The facility has an average outpatient census of 25 persons, an average daily census of 85 inpatients, and 91 staff members. Both staff members and patients congregate in multiple communal areas for group therapy sessions, recreational and social activities, smoking, and eating. In this outbreak, a probable case was defined as the occurrence of an acute respiratory illness (defined as any two of the following: fever ≥100°F [37.8°C], sore throat, cough, rhinorrhea, or nasal congestion) in a patient with an epidemiologic link to the treatment facility during January 1, 2017–March 31, 2017. Confirmed cases met the probable case definition and had a positive test result for HAdV using polymerase chain reaction (PCR) on a nasopharyngeal swab, oropharyngeal swab, or lung tissue specimen. Seventy-nine probable cases including 59 inpatients and 20 staff members were identified. Among these 79 patients, four (5%) were hospitalized, and three died (case fatality rate 4%). Specimens were available from 25 probable cases; four of these, all in hospitalized patients, were confirmed as HAdV by PCR. The three fatal cases included two patients with HAdV-7 identified from nasopharyngeal specimens and one with HAdV-7 identified from a lung tissue specimen at autopsy. HAdV detected from the fourth patient was not typed.
The three persons who died initially developed fever and cough, which rapidly progressed to multifocal pneumonia and acute respiratory distress syndrome that required intubation and mechanical ventilation. Respiratory failure progressed and required extracorporeal membrane oxygenation; respiratory failure was followed by acute renal failure and death. Among the three fatal cases, time from symptom onset to death ranged from 4 to 37 days; patients ranged in age from 54 to 64 years, and two were men. According to the patients’ medical histories, one had cirrhosis, one had diabetes mellitus type 2, and one had both cirrhosis and diabetes mellitus type 2. All three deaths occurred in persons who reported a history of alcoholism. Alcohol abuse independently increases the risk for acute respiratory distress syndrome approximately threefold to fourfold (3).
The outbreak setting presented challenges in management and control of HAdV transmission because of the communal living and group-therapy environment.
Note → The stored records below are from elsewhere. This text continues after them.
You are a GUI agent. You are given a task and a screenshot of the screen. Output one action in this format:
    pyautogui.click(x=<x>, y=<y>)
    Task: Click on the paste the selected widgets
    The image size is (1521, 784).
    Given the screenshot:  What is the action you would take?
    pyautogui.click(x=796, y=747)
Local, state, and federal officials recommended 1) use of U.S. Environmental Protection Agency-approved viricide cleaners on common touch areas in communal gathering places, 2) frequent patient and staff member handwashing, 3) isolation of patients with fever ≥100°F (37.8°C) lasting ≥24 hours, and 4) a 72-hour deferral for new admissions during implementation of recommended infection control measures. No new cases were reported after March 24, 2017.
HAdV-7 is known to cause morbidity and mortality, particularly in military training facilities (4). Adenovirus morbidity and mortality associated with nonmilitary congregate settings are less well described, although severe morbidity and mortality have been documented among immunocompromised patients (5). This outbreak investigation documents severe morbidity and mortality associated with HAdV-7 among persons in a substance abuse treatment facility with specific comorbidities including diabetes mellitus type 2, alcoholism, and cirrhosis and highlights the challenges of illness containment in a communal environment. Clinicians and public health practitioners should be aware of HAdV-7 as a potential cause of severe respiratory illness in these settings.
Conflict of Interest
No conflicts of interest were reported.
Corresponding author: Faye Rozwadowski, email@example.com, 609-826-5964.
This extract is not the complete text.